I do not see a direct way to read FPS, but imageReaderTime creates timestamps in seconds, which will give you a good indicator. To expand the timestamp, you need to change:
nextFrame :: IO (Maybe (Image PixelRGB8, Double)) -> IO (Double, Picture) nextFrame getFrame = fmap fromImageRGB8 . swap . fromJust <$> getFrame
Then you would say:
stampedFrames <- replicateM frameCount $ nextFrame getFrame let (tstamps, frames) = unzip stampedFrames let approx_fps = fromIntegral (length tstamps) / (maximum tstamps - minimum tstamps)

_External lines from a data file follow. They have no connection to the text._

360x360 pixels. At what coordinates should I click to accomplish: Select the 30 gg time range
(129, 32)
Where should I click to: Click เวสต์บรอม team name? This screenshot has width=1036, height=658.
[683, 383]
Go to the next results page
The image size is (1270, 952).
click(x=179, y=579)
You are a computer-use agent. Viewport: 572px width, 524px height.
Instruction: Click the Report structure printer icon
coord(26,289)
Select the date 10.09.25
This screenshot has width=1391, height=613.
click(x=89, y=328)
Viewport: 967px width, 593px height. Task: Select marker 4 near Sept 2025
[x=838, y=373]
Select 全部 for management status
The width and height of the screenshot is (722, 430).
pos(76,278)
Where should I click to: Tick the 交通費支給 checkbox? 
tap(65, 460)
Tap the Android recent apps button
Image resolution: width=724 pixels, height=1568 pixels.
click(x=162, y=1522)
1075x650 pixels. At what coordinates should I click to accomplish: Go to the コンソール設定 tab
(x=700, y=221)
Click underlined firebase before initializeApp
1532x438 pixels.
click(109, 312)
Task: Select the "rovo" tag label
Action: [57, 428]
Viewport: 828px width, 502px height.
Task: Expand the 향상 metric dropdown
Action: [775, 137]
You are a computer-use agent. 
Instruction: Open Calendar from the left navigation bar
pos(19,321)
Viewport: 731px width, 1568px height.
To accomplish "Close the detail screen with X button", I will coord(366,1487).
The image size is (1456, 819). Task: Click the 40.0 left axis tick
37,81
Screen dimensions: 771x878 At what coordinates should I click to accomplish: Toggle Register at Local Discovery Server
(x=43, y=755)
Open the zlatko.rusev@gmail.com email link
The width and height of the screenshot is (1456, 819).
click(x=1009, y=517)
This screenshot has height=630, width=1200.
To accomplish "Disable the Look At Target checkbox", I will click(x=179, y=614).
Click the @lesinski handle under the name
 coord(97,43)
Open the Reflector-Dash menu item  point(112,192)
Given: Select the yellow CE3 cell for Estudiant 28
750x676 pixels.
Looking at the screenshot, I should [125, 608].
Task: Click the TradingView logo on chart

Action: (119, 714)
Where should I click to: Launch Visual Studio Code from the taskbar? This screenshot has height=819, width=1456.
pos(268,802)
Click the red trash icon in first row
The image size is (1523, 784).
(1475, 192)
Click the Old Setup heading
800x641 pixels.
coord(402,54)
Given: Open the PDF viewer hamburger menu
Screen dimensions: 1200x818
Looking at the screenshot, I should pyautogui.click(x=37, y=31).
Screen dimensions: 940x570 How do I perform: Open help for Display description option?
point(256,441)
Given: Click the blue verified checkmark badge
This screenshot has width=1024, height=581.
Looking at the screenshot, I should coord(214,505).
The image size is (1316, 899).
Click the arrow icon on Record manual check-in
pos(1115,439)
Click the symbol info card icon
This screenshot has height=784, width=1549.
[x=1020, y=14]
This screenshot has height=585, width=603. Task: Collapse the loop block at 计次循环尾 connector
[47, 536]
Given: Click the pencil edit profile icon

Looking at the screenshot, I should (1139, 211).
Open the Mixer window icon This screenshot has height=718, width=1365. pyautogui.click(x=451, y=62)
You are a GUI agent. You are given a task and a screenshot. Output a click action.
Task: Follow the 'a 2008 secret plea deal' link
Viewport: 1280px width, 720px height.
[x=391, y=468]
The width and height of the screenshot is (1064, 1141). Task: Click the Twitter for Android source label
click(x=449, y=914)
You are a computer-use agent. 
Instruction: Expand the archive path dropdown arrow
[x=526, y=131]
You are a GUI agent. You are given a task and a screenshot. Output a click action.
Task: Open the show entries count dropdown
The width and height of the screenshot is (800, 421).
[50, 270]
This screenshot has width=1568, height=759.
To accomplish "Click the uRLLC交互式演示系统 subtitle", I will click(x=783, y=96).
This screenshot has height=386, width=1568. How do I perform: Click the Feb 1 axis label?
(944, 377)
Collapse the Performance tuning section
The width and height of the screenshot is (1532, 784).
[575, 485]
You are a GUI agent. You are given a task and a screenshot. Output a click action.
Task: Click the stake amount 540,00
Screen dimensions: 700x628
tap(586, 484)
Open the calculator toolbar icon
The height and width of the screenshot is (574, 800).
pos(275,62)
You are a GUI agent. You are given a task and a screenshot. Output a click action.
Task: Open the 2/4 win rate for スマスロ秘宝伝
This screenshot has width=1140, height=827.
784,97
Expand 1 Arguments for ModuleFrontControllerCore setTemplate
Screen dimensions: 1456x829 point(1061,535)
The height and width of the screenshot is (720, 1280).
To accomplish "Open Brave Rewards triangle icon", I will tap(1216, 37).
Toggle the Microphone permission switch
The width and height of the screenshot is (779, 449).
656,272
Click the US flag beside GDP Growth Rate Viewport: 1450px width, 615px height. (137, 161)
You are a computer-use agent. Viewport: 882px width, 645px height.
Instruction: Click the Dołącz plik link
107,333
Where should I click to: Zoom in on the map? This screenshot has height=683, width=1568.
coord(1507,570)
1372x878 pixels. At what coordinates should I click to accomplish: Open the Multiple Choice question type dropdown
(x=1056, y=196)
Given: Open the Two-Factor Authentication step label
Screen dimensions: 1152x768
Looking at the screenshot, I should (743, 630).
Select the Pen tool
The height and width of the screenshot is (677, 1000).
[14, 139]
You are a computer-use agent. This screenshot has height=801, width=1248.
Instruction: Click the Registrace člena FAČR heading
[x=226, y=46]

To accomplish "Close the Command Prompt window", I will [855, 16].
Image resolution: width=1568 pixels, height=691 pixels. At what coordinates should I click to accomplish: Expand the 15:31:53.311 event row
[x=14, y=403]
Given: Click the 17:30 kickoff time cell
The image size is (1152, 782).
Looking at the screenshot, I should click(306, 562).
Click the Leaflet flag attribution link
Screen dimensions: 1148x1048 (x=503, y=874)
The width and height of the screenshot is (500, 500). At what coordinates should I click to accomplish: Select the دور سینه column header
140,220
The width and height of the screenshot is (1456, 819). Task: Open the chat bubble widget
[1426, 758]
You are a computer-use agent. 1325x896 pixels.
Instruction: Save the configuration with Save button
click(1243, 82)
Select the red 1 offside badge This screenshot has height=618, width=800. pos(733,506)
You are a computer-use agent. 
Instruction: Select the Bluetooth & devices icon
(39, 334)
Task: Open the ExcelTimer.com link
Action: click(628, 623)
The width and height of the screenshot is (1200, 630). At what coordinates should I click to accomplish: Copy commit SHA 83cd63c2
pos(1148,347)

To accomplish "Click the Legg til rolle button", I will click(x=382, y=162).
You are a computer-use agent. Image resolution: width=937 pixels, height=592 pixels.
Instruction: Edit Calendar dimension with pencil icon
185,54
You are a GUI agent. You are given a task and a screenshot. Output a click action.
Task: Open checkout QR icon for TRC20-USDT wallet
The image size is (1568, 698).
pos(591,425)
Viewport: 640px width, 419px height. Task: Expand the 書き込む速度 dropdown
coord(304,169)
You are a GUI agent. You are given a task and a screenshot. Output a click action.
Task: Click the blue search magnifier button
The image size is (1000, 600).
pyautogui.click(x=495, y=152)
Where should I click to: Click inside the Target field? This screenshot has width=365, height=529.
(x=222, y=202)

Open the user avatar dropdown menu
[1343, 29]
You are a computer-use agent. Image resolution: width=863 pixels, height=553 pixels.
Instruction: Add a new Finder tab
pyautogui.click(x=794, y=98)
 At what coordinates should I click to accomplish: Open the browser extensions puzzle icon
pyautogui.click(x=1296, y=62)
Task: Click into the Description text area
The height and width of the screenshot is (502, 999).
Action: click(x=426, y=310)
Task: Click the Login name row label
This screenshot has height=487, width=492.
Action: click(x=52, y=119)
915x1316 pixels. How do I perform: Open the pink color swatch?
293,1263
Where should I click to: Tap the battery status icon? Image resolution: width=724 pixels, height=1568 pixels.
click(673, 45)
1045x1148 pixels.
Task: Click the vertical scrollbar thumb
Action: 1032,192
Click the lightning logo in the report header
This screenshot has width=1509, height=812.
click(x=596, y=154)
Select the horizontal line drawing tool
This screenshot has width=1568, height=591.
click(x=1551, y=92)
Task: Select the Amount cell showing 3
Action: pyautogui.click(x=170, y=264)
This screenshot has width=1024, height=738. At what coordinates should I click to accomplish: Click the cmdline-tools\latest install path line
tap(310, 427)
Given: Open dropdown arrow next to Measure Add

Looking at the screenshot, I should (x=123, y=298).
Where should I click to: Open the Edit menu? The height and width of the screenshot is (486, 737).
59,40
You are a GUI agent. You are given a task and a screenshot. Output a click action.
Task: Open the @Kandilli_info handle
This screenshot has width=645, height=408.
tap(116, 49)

Finally, you can pass approx_fps as the parameter to frameAt , which should use Double , not Float , as well as some type input function.
However, for what you are doing, it might be better to have something like:
frameAt :: [(Double, Picture)] -> Double -> Picture frameAt list time = snd . head . dropWhile ((< time) . fst) $ list
This takes a list, discards all elements whose first element (timestamp) is less than the requested time, and then returns the second element (image) of the first pair that occurs after that. No need for FPS.